Sands Hall deftly interweaves the complex bonds and unspoken resentments between sisters, the aching search for home, connection and community, and the ever-changing landscape of family and those who define it into a novel ripe with discovery and wonder. Set against the immutable backdrop of the American Southwest, Catching Heaven illuminates that quiet place in the heart where solitude embraces serenity and dreams meet possibility.

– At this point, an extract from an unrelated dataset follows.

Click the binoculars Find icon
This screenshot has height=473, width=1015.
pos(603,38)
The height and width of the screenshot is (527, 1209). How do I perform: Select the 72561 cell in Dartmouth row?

Catching Heaven is a Random House Reader’s Circle Selection. The Reader’s Circle editions are selected with reading groups in mind. At the back of each book is an interview with the author and thoughtful discussion questions. It’s available here.

Reviews

Sands Hall’s first novel, Catching Heaven, is rich, warm, and utterly satisfying. It speaks to choices and mistakes that connect and separate us, as well as the human will to repair itself. This is a wonderful debut from a first-rate storyteller.

Amy Tan

[A] polished, accomplished debut…Endlessly intriguing…The prose is richly layered with metaphor and symbolism. For the discerning reader, nothing in this finely crafted work is extraneous.

San Francisco Chronicle

Vibrant…Deftly reveals the push and pull between two sisters who love each other dearly, but who face new tensions when their lives collide in midcourse…A realistic story of two women trying to let go of old hurts and find love that will last.

New York TimesBook Review

Flashes of heart and soul…There is something achingly sad about these sisters’ realization that some things in life have simply passed them by. And it’s that simple truth that makes CATCHING HEAVEN a nice catch.

New York Post

With fluid, elegant prose and a watchful eye for detail, Hall has crafted a compelling novel about love, loss, and hope.

The Sacramento Bee

In the small western town of Marengo one person arrives, one person returns, one person stays put. Each inhabits a private world of possibility, passion, and regret. Bring them together and you have Sands Hall’s CATCHING HEAVEN, a book that contains some of the realest fictional people you’ll ever meet.
Elegantly constructed, vividly conveyed, with heart enough for three.

Karen Joy Fowler

Ms. Hall writes with a genuine gift for how we (humans) sound, and for sensing how we feel and think in our everyday lives. But she also seems to intuit what happens between these two realms – between the said and the thought and the felt. As Octavio Paz wrote, what’s ‘in between’ is where the poetry lies. And so it does in Catching Heaven.